Microsoft Corporation a annoncé une récompense de 250 000 dollars pour toute information qui mènerait à l’arrestation des éditeurs de malwares à l’origine de Mydoom et Sasser. En mai 2004, Sven Jaschan, un étudiant allemand de 18 ans, est finalement arrêté et accusé d’avoir créé et diffusé Netsky et Sasser. On en sait toujours pas qui est à l’origine de Mydoom.

Plusieurs virus concepts ont également émergés les uns après les autres au cours de 2004. Les virus concepts ne sont pas malveillants et ne rapportent pas d’argent à leurs créateurs. Ils sont conçus uniquement pour démontrer de nouvelles techniques de propagation de malwares. Tous ces virus concepts ont été écrits par les membres de 29A, un groupe d’éditeurs de malwares, avant d’être envoyés directement à plusieurs compagnies antivirus.

Rugrat est apparu le 27 mai. Ce fut le premier virus à infecter les fichiers exécutables de Win64.
Le 14 juin a vu l’émergence de Cabir, le premier ver ciblant les smartphones Symbian. Cabir se propageait grâce au Bluetooth : il recherchait les smartphones dont le bluetooth était activé et leur envoyait un code. Après un certain temps, des rapports d’infection en provenance de différents pays à travers le monde ont commencé à arriver. C’est grâce à des méthodes similaires à celle-ci que les virus se répandent si rapidement et si largement.

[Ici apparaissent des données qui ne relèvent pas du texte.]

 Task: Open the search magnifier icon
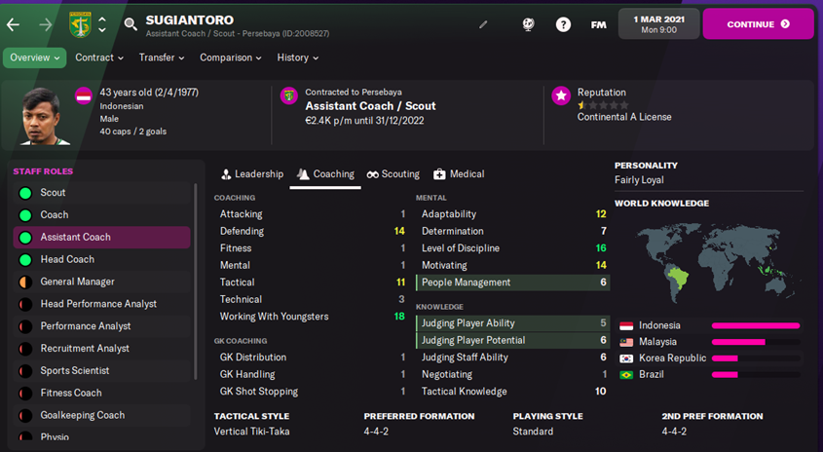click(x=131, y=24)

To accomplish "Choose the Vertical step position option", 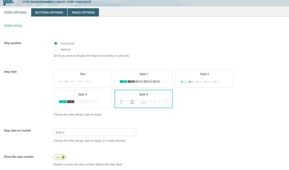I will click(x=56, y=49).
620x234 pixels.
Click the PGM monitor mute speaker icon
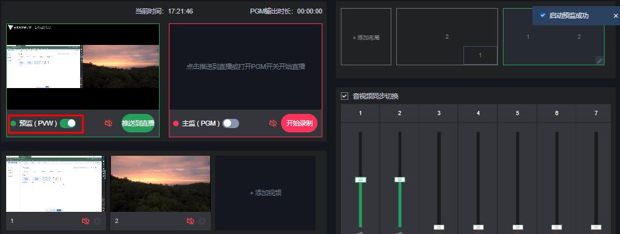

Duts, le premier virus pour Windows Mobile est apparu le 17 juillet. Windows Mobile est l’une des plateformes mobiles les plus populaires.

Brador, le premier Trojan Backdoor pour les PC de poche fonctionnant sous Windows CE ou sous les versions les plus récentes de Windows Mobile a fait son apparition le 5 août. Brador fut également le premier programme malveillant mobile à générer des bénéfices de manière illégale.

Une version de Gpcode a émergé fin 2004. Ce cheval de Troie chiffrait les données de l’utilisateur et essayait d’extorquer de l’argent à ses victimes en échange du déchiffrement de leurs données.

À partir de 2004, les vers et les chevaux de Troie ont commencé à être créés dans le but de réaliser des bénéfices illégaux. Le nombre de « nuisances » est devenu insignifiant en comparaison avec le nombre de malwares conçus afin de voler des identités digitales ou des données confidentielles, de mener des attaques DoS ou d’envoyer du courrier indésirable. Les attaques bancaires ont commencé à proliférer à cause des chevaux de Troie permettant de voler les codes d’accès aux comptes bancaires des utilisateurs. Le nombre d’attaques d’hameçonnage a également augmenté rapidement dans le but d’accéder à des comptes bancaires.

2004 a également vu une augmentation des enquêtes policières qui ont souvent mené à des arrestations. En tout, environ une centaine de personnes ont été arrêtées pour différents crimes en ligne dans plusieurs pays à travers le monde.

Si l’on regarde la situation des malwares en 2004, il est possible de distinguer deux périodes. Pendant la première moitié de l’année, on a pu observer de nombreuses épidémies de vers de courrier électronique. Les choses ont changé pendant l’été  alors qu’ils ont considérablement diminués aussi bien en nombre qu’en diversité. On peut seulement imaginer les raisons de ce changement soudain, nous pensons que plusieurs facteurs sont en cause :

  • Les éditeurs d’antivirus ont appris à répondre rapidement aux épidémies de malwares et à émettre des mises à jour, alors que les fournisseurs Internet ont appris à s’assurer qu’un logiciel de sécurité était installé et que les programmes antivirus devaient être renforcés par des filtres spéciaux. Ces efforts ont permis de contenir le développement de l’épidémie de vers de courrier électronique et ont considérablement réduit son étendue.
  • Les arrestations de plusieurs auteurs de malwares ont été très médiatisées et des récompenses importantes étaient offertes en échange de toute information qui pourrait mener à l’arrestation des cybercriminels. Les programmeurs malveillants ont donc été activement découragés de créer des malwares très contagieux.
  • Les épidémies majeures impliquant des millions d’ordinateurs infectés sont bien moins efficaces que les infections lentes impliquant jusqu’à une dizaine de milliers d’ordinateurs qui sont plus réduites, bien plus faciles à contrôler et incluent un grand nombre de chevaux de Troie différents.